Spanish actor (1911–1985)

Alfredo Fernández Martínez (17 May 1911 in Barcelona – 19 May 1985 in Palma de Mallorca) better known as Alfredo Mayo was a Spanish actor.

== Biography ==
After studying medicine, in 1929 Mayo made his debut in the theatre with the company of Ernesto Vilches. He fought for Francisco Franco in the Spanish Civil War in aviation.
He starred in propaganda films such as Escuadrilla (1941), Harka (1941), A mí la legión (1942) but is perhaps best known for Raza, written by Francisco Franco under the name of Jaime de Andrade.

He became a major star in comedies, dramas and historical films such as Malvaloca (1942), by Luis Marquina; Deliciosamente tontos (1943), by Juan de Orduña, or La leona de Castilla (1951).

In the 1950s he acted in supporting roles in such films as El último cuplé (1957), Una muchachita de Valladolid (1958) and 55 Days at Peking (1963), directed in Spain by Nicholas Ray.

What is needed
Answer from the passage on Alfredo Mayo:
1. In what city was Alfredo Mayo born?
2. In 1929, with whose company did he make his theater debut?
3. Who directed 55 Days at Peking in Spain?

Material shown
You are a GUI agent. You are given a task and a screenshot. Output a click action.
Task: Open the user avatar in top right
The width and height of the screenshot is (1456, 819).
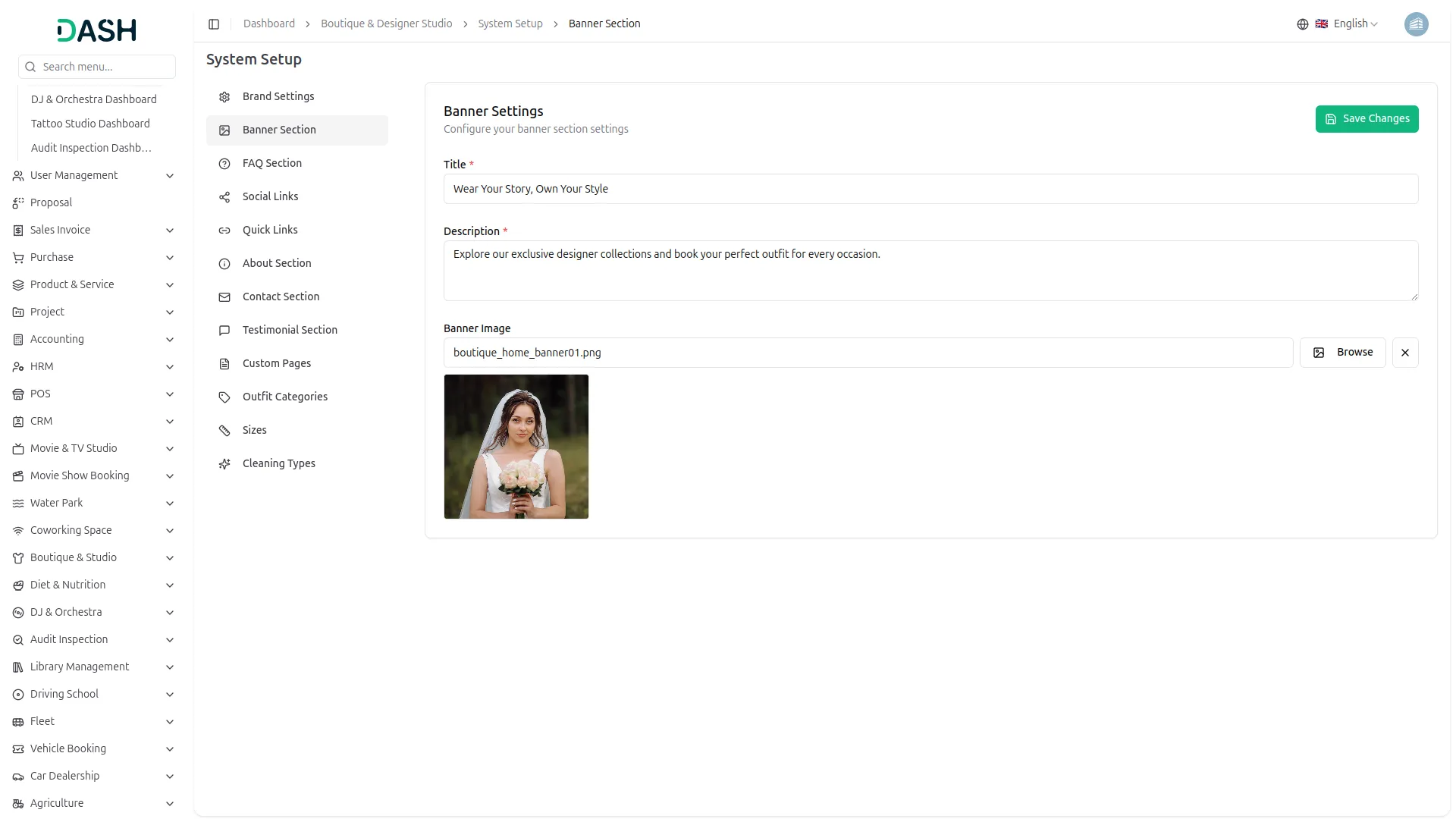[x=1416, y=24]
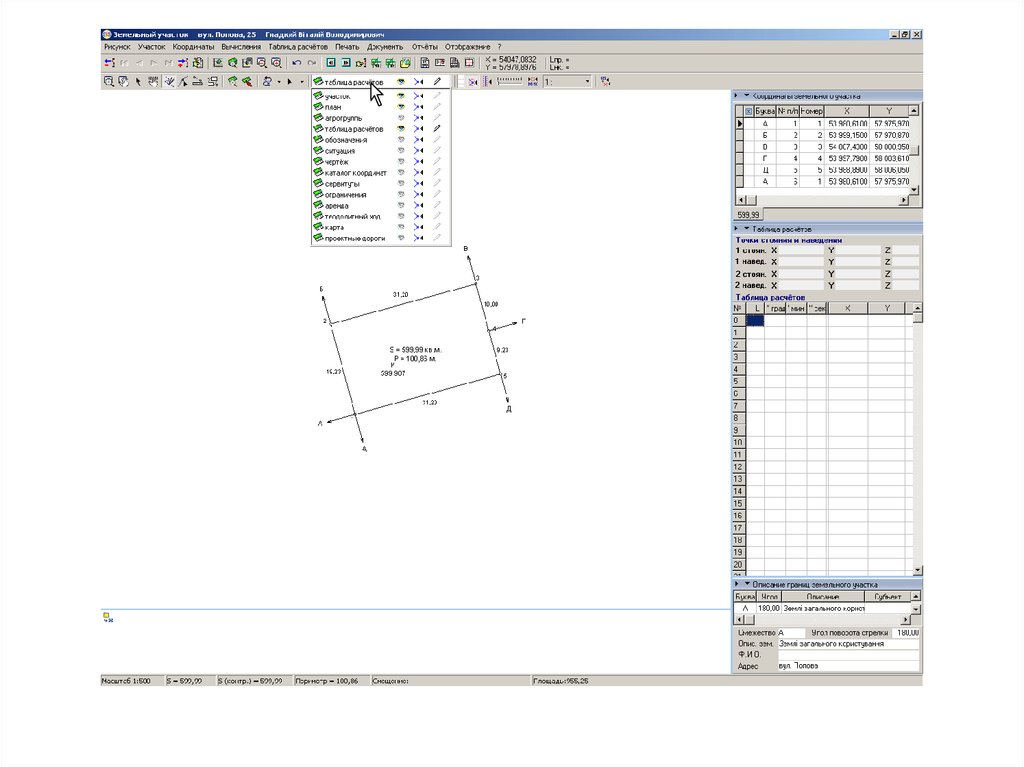
Task: Click the undo arrow in the toolbar
Action: [x=296, y=62]
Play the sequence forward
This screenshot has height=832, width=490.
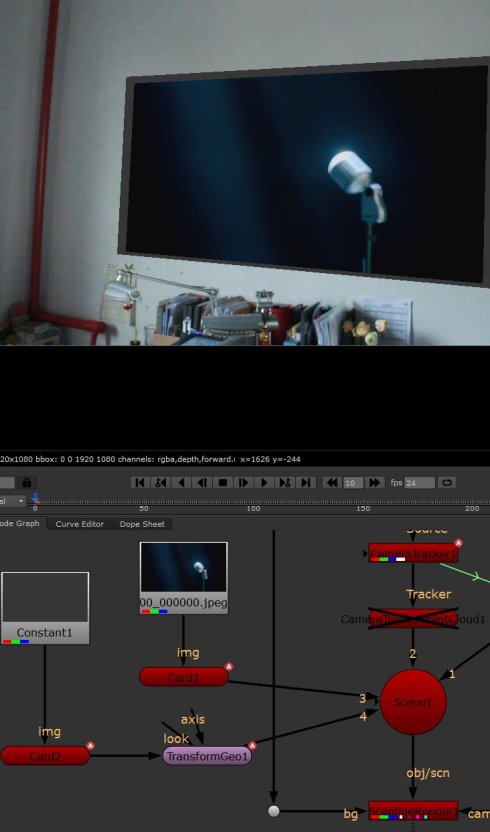coord(264,482)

Your response
1. Barcelona
2. Ernesto Vilches
3. Nicholas Ray